Uno de los círculos SHARP precursores fue el valenciano. Vinculado al centro social Kasal Popular, fue también caldo de cultivo de grupos musicales como Skaparàpid. “Yo pertenecía al movimiento, era la única chica que había”, recuerda Carmen Cercós, vocalista de la banda. “Escribí el tema Sharp ska para expresar la fustración de que nos confundieran con nazis. Siempre te tenías que justificar. En Valencia, además, a los mascachapas y makinetos de la ruta del bakalao les dio por ir con bombers o botas. Era un follón. La cultura skin es totalmente antirracista y antifascista. Me acuerdo que se decía aquello de los skins buenos y los malos. No, no, los skins son buenos. Otra cosa son los nazis”.

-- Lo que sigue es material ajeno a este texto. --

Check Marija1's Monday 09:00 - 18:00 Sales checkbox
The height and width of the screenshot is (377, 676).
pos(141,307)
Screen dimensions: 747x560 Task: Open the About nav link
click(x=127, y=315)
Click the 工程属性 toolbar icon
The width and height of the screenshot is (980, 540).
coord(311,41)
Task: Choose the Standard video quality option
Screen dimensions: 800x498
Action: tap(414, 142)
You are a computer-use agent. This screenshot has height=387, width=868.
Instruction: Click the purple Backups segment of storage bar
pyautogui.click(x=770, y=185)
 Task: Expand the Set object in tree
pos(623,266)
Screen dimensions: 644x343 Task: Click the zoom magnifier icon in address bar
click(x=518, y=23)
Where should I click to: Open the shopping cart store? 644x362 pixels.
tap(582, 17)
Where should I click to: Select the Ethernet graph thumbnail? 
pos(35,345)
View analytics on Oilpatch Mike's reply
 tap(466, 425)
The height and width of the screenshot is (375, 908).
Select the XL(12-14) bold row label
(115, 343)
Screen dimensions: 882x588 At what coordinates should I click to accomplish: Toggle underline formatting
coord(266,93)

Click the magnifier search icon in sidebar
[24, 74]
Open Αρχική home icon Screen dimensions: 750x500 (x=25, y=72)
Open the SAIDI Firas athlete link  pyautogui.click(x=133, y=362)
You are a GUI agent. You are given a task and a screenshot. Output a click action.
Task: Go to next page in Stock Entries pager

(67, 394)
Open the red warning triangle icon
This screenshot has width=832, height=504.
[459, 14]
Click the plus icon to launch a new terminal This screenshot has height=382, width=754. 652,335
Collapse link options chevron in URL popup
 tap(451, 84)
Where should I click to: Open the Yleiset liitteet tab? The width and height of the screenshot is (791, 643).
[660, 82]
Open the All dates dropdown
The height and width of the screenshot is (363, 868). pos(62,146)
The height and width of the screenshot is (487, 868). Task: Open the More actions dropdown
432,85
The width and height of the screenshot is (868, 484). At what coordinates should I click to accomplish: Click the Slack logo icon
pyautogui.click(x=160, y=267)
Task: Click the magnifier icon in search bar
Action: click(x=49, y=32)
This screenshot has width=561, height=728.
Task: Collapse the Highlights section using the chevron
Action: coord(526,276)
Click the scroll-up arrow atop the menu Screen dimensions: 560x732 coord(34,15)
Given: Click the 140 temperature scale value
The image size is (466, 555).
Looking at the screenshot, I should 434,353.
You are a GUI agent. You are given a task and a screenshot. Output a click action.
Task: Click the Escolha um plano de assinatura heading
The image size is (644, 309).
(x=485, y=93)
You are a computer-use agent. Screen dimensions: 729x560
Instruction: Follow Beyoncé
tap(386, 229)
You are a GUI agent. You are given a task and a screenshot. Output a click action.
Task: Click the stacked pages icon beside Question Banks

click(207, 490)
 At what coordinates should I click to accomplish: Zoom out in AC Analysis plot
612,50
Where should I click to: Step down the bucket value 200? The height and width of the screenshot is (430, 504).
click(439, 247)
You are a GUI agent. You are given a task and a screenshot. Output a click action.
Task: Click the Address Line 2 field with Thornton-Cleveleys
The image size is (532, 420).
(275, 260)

Hoy el skin es un estilo a la baja, tal y como afirma Viñas, que deja la puerta abierta a que, como moda, pudiera tener un futuro revival. “Ya no se dónde está ni qué hace o piensa mucha gente de mi época —cuenta Cercós—. Pero sigue habiendo mucho skin de corazón con principios antirracistas y antifascistas. Eso lo llevas dentro. Un corazón rapadito seguro que tenemos todas las que lo fuimos en su día”.